Mark V Shaney

Mark V Shaney was a fake Usenet user whose posting were automatically generated using markov chains.  http://en.wikipedia.org/wiki/Mark_V_Shaney

I read about this a few weeks ago and thought that it would be interesting to try and create a Mark V Shaney twitter account that would be trained using the twitter fire hose.  The result was the twitter account http://twitter.com/Mark_V_Shaney.

The algorithm behind creating the tweets is to list all the triplets of words that appear.  Then for any two words it selects a third by looking for every instance where those two words appeared next to each other in the training text and choosing the third providing a statistical bias towards more frequent triplets.

It has created such gems as:

[blackbirdpie id=”47790828004970496″]

[blackbirdpie id=”39541254765150209″]

This was the first time I have tried to connect to the Twitter firehose and after a few tests I realized that the spritzer was more my speed for this application.  It took a few days to create a 10MB database of filtered tweets.  Filtering proved very important after I found that taking in all tweets doesn’t provide enough structure to produce anything relevant – there’s too many different languages and people that talk in various slangs, or use people’s names.  Once a strange word shows up in the markov selection process it can result in copying the rest of the tweet word for word.

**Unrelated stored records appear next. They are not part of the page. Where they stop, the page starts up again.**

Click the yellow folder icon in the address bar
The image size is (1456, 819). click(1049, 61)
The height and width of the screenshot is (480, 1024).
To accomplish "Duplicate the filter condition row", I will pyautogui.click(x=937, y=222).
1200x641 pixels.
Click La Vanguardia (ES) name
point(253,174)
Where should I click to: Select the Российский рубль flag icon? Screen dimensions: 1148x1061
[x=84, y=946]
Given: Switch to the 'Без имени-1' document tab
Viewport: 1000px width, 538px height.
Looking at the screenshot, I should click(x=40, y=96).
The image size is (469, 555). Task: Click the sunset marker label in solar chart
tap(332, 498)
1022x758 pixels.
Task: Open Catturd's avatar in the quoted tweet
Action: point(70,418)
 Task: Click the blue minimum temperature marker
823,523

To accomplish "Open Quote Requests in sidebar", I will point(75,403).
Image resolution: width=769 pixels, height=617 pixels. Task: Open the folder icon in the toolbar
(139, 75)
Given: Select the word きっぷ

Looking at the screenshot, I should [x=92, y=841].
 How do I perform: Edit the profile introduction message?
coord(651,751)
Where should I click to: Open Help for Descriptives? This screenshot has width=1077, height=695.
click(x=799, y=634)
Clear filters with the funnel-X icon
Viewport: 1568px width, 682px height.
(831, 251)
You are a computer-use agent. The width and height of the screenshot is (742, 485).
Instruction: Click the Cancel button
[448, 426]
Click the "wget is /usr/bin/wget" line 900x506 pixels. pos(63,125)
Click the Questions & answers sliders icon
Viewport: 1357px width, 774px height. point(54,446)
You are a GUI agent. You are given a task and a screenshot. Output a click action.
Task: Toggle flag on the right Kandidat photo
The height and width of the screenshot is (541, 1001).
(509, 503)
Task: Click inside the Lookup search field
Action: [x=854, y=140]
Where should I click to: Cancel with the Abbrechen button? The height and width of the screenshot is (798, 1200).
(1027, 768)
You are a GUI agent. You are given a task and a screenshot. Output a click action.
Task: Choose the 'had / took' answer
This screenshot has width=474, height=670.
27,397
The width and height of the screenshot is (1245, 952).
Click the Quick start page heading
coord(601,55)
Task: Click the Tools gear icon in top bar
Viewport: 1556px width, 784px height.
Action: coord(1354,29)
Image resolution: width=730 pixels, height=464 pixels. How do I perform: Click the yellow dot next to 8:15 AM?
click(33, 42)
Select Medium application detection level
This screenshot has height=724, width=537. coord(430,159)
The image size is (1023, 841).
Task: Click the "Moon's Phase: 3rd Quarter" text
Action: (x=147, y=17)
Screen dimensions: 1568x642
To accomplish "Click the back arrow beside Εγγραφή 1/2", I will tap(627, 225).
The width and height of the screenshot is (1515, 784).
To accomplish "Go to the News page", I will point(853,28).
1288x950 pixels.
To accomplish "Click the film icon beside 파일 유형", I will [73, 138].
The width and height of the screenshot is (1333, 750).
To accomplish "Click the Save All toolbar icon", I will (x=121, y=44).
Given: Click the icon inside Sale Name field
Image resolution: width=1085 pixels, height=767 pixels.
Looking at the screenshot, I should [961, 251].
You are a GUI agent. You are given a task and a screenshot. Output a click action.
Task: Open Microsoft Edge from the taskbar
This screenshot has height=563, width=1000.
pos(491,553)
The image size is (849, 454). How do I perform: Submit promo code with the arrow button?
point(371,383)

So here’s some python code that generates the tweets.  It makes use of sqlalchemy, python-twitter and tweepy libraries.  (Tweepy is the only one that I could find that would connect to the streaming API.)

#!/usr/bin/env python

import StringIO
import random
import time
import sys
from textwrap import TextWrapper
from optparse import OptionParser

from sqlalchemy import create_engine
from sqlalchemy.orm import sessionmaker
from sqlalchemy import Table, Column, Integer, String, MetaData, Date, DateTime, Float
from sqlalchemy.schema import UniqueConstraint
from sqlalchemy.ext.declarative import declarative_base

import tweepy
import twitter

CONNSTRING='sqlite:///MarkVShaney.sqlite'

TRAINING_SEARCH_KEYWORDS = ['senate', 'government', 'federal', 'usda', 'ftc', 'usaid', 'nasa', 'noaa', 'usajobs' 'congress']

#for connecting to hose
TWITTER_USER = ""
TWITTER_PW = ""

#for tweeting
TWITTER_CONSUMER_KEY = ''
TWITTER_CONSUMER_SECRET = ''
TWITTER_ACCESS_TOKEN_KEY = ''
TWITTER_ACCESS_TOKEN_SECRET = ''


#command line options
parser = OptionParser()
parser.add_option('-l', '--listen', action='store_true', dest='listen', default=False, help='listen for tweets and build database')
(options, args) = parser.parse_args()


Base = declarative_base()
class StreamWatcherListener(tweepy.StreamListener):

    status_wrapper = TextWrapper(width=60, initial_indent='    ', subsequent_indent='    ')
    engine = create_engine(CONNSTRING, echo=False)

    def __init__(self):
        self.metadata = Base.metadata
        self.metadata.create_all(self.engine)
        super(StreamWatcherListener, self).__init__()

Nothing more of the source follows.